It was on display at Sam’s Club, and I’d seen these things in use in lots of retail settings, including warehouse environments, retail, and even doctor offices. The seemed to be of decent enough quality, although the contrast was always way over cranked. I could fix that with a calibration though, so checked the price: $189! A savings of $60 (figure in tax). That would negate the $40 spent on the monitor stand and give me a little change back in the wallet. Off to the web I went for more research. Turns out this isn’t that bad a monitor. I decided to go for the savings and returned the HP, bringing the LG home. Now, all that was left was to set it up, and I was off to the races!
#3 – Calibrate it!
Last but not least, I set the LG up to calibrate. After twenty minutes trying to dial in the color, contrast, and brightness, I was beginning to understand the differences between vendor makes and accuracy. I’d heard of monitors that just wouldn’t calibrate and was suspecting that this was the case for the LG. (The luminance was just way to low, and the colors would never fully align to center in my Gretag Macbeth colorimeter. I finally gave up, and went to take the colorimeter off. On doing so, I noticed that the ambient light filter was still on the puck that I had used to measure ambient light. That explained it! Sans filter, I placed the colorimeter back on the monitor, and within 5 minutes, had things dialed in pretty close to perfect. My luminance is 0.5 off, the color is at 6500, and contrast is spot on dead center. It’s got 30 days to satisfy me (and assuming nothing else goes on sale…) So, word to the wise – when calibrating your monitor, remove the ambient light filter – it can save a lot of headache!

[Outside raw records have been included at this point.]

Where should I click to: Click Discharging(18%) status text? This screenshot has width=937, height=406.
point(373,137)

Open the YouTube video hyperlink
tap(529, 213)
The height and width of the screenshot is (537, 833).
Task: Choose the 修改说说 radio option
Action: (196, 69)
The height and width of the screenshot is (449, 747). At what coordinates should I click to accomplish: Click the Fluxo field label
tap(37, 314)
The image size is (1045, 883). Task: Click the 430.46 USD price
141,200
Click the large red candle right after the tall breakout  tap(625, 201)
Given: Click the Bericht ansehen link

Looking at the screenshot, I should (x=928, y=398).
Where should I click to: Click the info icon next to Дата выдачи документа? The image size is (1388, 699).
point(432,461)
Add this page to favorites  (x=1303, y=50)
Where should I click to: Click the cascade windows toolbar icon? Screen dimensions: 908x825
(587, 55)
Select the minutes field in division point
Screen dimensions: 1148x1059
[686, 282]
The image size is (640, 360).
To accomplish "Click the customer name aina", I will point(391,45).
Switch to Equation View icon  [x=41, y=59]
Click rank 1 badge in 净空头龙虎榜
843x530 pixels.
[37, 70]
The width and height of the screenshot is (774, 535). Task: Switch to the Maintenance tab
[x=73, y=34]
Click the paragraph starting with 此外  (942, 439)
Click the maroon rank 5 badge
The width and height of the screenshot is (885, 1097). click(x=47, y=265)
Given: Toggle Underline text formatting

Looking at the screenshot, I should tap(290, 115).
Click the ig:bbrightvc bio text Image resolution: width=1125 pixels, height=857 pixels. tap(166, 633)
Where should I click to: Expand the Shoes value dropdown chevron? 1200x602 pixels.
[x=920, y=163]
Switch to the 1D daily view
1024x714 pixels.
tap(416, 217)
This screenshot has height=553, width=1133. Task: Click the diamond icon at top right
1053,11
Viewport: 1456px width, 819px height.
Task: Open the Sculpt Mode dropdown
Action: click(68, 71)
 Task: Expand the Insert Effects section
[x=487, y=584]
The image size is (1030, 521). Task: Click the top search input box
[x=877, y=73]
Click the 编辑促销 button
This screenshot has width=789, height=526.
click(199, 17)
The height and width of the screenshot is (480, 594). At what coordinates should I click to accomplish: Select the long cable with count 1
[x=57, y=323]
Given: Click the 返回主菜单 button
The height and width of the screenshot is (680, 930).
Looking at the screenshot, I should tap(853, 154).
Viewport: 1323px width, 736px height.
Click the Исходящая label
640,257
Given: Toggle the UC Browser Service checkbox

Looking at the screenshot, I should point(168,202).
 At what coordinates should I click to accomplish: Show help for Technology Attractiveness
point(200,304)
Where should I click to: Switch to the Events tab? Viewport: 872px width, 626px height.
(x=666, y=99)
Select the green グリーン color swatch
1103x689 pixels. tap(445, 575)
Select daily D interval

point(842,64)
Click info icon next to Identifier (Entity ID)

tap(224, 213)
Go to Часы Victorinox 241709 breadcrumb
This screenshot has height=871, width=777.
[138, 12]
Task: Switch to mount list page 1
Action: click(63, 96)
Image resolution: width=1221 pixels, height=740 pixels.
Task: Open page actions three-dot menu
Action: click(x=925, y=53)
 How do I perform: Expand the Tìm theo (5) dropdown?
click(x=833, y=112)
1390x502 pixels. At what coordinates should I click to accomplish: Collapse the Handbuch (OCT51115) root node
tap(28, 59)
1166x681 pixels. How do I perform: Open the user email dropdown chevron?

I’ve now moved the 19″ into the secondary position, the 23″ has become the primary, and the added benefit of the monitor stand has given me two new rows of surface area to store things like my thumb drives, media cards, businesss cards, and other bric-a-brac. More storage in an increasingly cluttered life is a good thing!
So, watch that contrast, check to calibrate, and exercise caution in spending habits – especially if you can’t return things easily.
Now it’s your turn – got any purchasing stories or tales to share where you learned something in the experience? Sound off in the comments, let me know your thoughts on the above, or to share your own “war stories”. Thanks for stopping in and we’ll be back tomorrow with more photo goodness.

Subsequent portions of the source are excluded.